In the stretch from the line containing "The width and height of the screenshot is (595, 866)." through the end of the records, change "Where is" to "Where's" and give those lines again with nothing else altered.

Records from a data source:
##############################
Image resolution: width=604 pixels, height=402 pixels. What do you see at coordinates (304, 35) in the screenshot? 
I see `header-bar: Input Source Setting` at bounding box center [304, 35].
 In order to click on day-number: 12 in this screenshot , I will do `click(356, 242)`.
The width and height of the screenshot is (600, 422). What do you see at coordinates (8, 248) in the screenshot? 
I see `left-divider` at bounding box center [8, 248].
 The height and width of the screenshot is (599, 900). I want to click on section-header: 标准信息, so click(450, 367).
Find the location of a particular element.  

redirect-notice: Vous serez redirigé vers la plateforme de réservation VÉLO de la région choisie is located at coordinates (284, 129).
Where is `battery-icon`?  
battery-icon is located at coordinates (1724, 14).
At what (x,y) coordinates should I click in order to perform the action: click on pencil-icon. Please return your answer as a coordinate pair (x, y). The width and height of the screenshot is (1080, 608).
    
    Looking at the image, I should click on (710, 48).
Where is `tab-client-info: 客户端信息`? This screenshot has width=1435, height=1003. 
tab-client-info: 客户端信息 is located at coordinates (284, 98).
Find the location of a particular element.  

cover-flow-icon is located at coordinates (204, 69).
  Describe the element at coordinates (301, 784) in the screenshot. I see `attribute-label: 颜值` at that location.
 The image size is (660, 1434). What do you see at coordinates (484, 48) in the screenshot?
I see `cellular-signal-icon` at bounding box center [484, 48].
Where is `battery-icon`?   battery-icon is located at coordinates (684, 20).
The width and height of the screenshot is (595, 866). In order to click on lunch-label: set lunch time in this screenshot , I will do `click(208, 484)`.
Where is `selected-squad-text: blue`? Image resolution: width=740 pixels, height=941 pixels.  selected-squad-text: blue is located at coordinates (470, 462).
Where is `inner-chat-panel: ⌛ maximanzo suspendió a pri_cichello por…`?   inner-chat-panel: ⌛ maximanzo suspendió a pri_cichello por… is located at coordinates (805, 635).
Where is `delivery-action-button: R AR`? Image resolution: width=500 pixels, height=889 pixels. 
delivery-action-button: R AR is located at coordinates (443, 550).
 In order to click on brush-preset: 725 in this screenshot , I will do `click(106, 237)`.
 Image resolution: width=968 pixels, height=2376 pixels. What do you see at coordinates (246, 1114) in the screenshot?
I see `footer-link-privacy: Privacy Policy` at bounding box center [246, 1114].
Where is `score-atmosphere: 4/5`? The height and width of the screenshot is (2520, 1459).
##############################
▶ Solution to this problem
The width and height of the screenshot is (595, 866). In order to click on lunch-label: set lunch time in this screenshot , I will do `click(208, 484)`.
Where's `selected-squad-text: blue`? Image resolution: width=740 pixels, height=941 pixels.  selected-squad-text: blue is located at coordinates (470, 462).
Where's `inner-chat-panel: ⌛ maximanzo suspendió a pri_cichello por…`?   inner-chat-panel: ⌛ maximanzo suspendió a pri_cichello por… is located at coordinates (805, 635).
Where's `delivery-action-button: R AR`? Image resolution: width=500 pixels, height=889 pixels. 
delivery-action-button: R AR is located at coordinates (443, 550).
 In order to click on brush-preset: 725 in this screenshot , I will do `click(106, 237)`.
 Image resolution: width=968 pixels, height=2376 pixels. What do you see at coordinates (246, 1114) in the screenshot?
I see `footer-link-privacy: Privacy Policy` at bounding box center [246, 1114].
Where's `score-atmosphere: 4/5`? The height and width of the screenshot is (2520, 1459).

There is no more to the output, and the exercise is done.